→ **GIVEN EXERCISE**
Reproduce the lines below, swapping each occurrence of "computer-use agent" for "desktop automation agent" and leaving everything else untouched.

--- Begin RECORD EXCERPTS ---

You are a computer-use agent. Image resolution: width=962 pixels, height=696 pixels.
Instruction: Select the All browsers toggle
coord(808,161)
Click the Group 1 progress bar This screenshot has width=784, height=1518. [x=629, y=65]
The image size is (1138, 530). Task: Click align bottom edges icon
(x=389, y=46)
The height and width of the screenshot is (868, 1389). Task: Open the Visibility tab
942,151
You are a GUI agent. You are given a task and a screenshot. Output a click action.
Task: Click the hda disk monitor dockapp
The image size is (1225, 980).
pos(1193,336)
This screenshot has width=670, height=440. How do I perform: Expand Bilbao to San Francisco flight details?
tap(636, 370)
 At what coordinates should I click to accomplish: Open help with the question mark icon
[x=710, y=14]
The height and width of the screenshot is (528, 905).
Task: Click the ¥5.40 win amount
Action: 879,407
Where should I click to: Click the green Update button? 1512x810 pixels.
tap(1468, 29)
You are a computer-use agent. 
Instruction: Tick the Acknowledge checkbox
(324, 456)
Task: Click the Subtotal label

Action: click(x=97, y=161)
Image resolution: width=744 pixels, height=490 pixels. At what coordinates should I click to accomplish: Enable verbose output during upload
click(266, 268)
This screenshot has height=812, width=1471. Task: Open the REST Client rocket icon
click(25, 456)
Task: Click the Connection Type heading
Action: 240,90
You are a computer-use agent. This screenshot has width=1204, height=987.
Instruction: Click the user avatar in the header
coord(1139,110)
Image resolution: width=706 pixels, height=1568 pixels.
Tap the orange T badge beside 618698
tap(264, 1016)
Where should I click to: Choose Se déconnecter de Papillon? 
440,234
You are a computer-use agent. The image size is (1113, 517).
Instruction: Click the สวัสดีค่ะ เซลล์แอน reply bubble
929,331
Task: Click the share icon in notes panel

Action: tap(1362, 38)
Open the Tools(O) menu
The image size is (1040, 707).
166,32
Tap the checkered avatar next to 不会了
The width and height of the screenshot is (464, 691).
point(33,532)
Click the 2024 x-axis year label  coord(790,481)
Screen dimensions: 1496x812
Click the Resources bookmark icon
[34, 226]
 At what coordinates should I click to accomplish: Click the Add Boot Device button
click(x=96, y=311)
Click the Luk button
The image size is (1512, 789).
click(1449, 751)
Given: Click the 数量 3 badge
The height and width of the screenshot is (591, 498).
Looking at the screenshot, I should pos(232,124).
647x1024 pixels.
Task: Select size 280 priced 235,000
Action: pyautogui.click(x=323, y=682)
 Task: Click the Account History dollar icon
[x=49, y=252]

--- End RECORD EXCERPTS ---

→ **EXERCISE RESPONSE**
You are a desktop automation agent. Image resolution: width=962 pixels, height=696 pixels.
Instruction: Select the All browsers toggle
coord(808,161)
Click the Group 1 progress bar This screenshot has width=784, height=1518. [x=629, y=65]
The image size is (1138, 530). Task: Click align bottom edges icon
(x=389, y=46)
The height and width of the screenshot is (868, 1389). Task: Open the Visibility tab
942,151
You are a GUI agent. You are given a task and a screenshot. Output a click action.
Task: Click the hda disk monitor dockapp
The image size is (1225, 980).
pos(1193,336)
This screenshot has width=670, height=440. How do I perform: Expand Bilbao to San Francisco flight details?
tap(636, 370)
 At what coordinates should I click to accomplish: Open help with the question mark icon
[x=710, y=14]
The height and width of the screenshot is (528, 905).
Task: Click the ¥5.40 win amount
Action: 879,407
Where should I click to: Click the green Update button? 1512x810 pixels.
tap(1468, 29)
You are a desktop automation agent. 
Instruction: Tick the Acknowledge checkbox
(324, 456)
Task: Click the Subtotal label

Action: click(x=97, y=161)
Image resolution: width=744 pixels, height=490 pixels. At what coordinates should I click to accomplish: Enable verbose output during upload
click(266, 268)
This screenshot has height=812, width=1471. Task: Open the REST Client rocket icon
click(25, 456)
Task: Click the Connection Type heading
Action: 240,90
You are a desktop automation agent. This screenshot has width=1204, height=987.
Instruction: Click the user avatar in the header
coord(1139,110)
Image resolution: width=706 pixels, height=1568 pixels.
Tap the orange T badge beside 618698
tap(264, 1016)
Where should I click to: Choose Se déconnecter de Papillon? 
440,234
You are a desktop automation agent. The image size is (1113, 517).
Instruction: Click the สวัสดีค่ะ เซลล์แอน reply bubble
929,331
Task: Click the share icon in notes panel

Action: tap(1362, 38)
Open the Tools(O) menu
The image size is (1040, 707).
166,32
Tap the checkered avatar next to 不会了
The width and height of the screenshot is (464, 691).
point(33,532)
Click the 2024 x-axis year label  coord(790,481)
Screen dimensions: 1496x812
Click the Resources bookmark icon
[34, 226]
 At what coordinates should I click to accomplish: Click the Add Boot Device button
click(x=96, y=311)
Click the Luk button
The image size is (1512, 789).
click(1449, 751)
Given: Click the 数量 3 badge
The height and width of the screenshot is (591, 498).
Looking at the screenshot, I should pos(232,124).
647x1024 pixels.
Task: Select size 280 priced 235,000
Action: pyautogui.click(x=323, y=682)
 Task: Click the Account History dollar icon
[x=49, y=252]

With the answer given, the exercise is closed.